___ Raw data

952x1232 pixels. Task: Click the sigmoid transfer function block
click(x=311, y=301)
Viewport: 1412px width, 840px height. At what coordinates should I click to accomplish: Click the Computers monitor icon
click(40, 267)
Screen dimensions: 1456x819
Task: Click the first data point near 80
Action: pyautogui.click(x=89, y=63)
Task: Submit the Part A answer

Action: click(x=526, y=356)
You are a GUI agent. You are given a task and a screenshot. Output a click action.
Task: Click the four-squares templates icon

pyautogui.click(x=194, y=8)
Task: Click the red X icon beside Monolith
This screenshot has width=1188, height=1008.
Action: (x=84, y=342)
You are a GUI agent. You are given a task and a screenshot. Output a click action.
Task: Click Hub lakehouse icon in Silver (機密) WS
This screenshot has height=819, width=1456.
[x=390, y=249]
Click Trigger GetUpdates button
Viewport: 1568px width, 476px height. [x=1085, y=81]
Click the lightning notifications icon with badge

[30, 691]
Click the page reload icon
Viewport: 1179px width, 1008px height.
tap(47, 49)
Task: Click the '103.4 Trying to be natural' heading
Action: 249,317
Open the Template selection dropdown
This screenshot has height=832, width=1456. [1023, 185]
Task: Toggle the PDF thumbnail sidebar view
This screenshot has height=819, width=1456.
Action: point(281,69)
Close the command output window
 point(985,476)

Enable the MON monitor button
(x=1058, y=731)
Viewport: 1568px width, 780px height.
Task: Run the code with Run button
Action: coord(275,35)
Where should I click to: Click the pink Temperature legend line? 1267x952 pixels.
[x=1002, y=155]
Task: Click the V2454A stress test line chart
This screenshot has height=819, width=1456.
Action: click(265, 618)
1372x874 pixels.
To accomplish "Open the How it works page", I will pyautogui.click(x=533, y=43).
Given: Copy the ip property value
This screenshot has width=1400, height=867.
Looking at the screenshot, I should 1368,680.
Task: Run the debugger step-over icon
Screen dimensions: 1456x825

______

Each line from the one containing "This screenshot has width=1188, height=1008." to the end of the records should be echoed exactly, and no other line.

This screenshot has width=1188, height=1008.
Action: (x=84, y=342)
You are a GUI agent. You are given a task and a screenshot. Output a click action.
Task: Click Hub lakehouse icon in Silver (機密) WS
This screenshot has height=819, width=1456.
[x=390, y=249]
Click Trigger GetUpdates button
Viewport: 1568px width, 476px height. [x=1085, y=81]
Click the lightning notifications icon with badge

[30, 691]
Click the page reload icon
Viewport: 1179px width, 1008px height.
tap(47, 49)
Task: Click the '103.4 Trying to be natural' heading
Action: 249,317
Open the Template selection dropdown
This screenshot has height=832, width=1456. [1023, 185]
Task: Toggle the PDF thumbnail sidebar view
This screenshot has height=819, width=1456.
Action: point(281,69)
Close the command output window
 point(985,476)

Enable the MON monitor button
(x=1058, y=731)
Viewport: 1568px width, 780px height.
Task: Run the code with Run button
Action: coord(275,35)
Where should I click to: Click the pink Temperature legend line? 1267x952 pixels.
[x=1002, y=155]
Task: Click the V2454A stress test line chart
This screenshot has height=819, width=1456.
Action: click(265, 618)
1372x874 pixels.
To accomplish "Open the How it works page", I will pyautogui.click(x=533, y=43).
Given: Copy the ip property value
This screenshot has width=1400, height=867.
Looking at the screenshot, I should 1368,680.
Task: Run the debugger step-over icon
Screen dimensions: 1456x825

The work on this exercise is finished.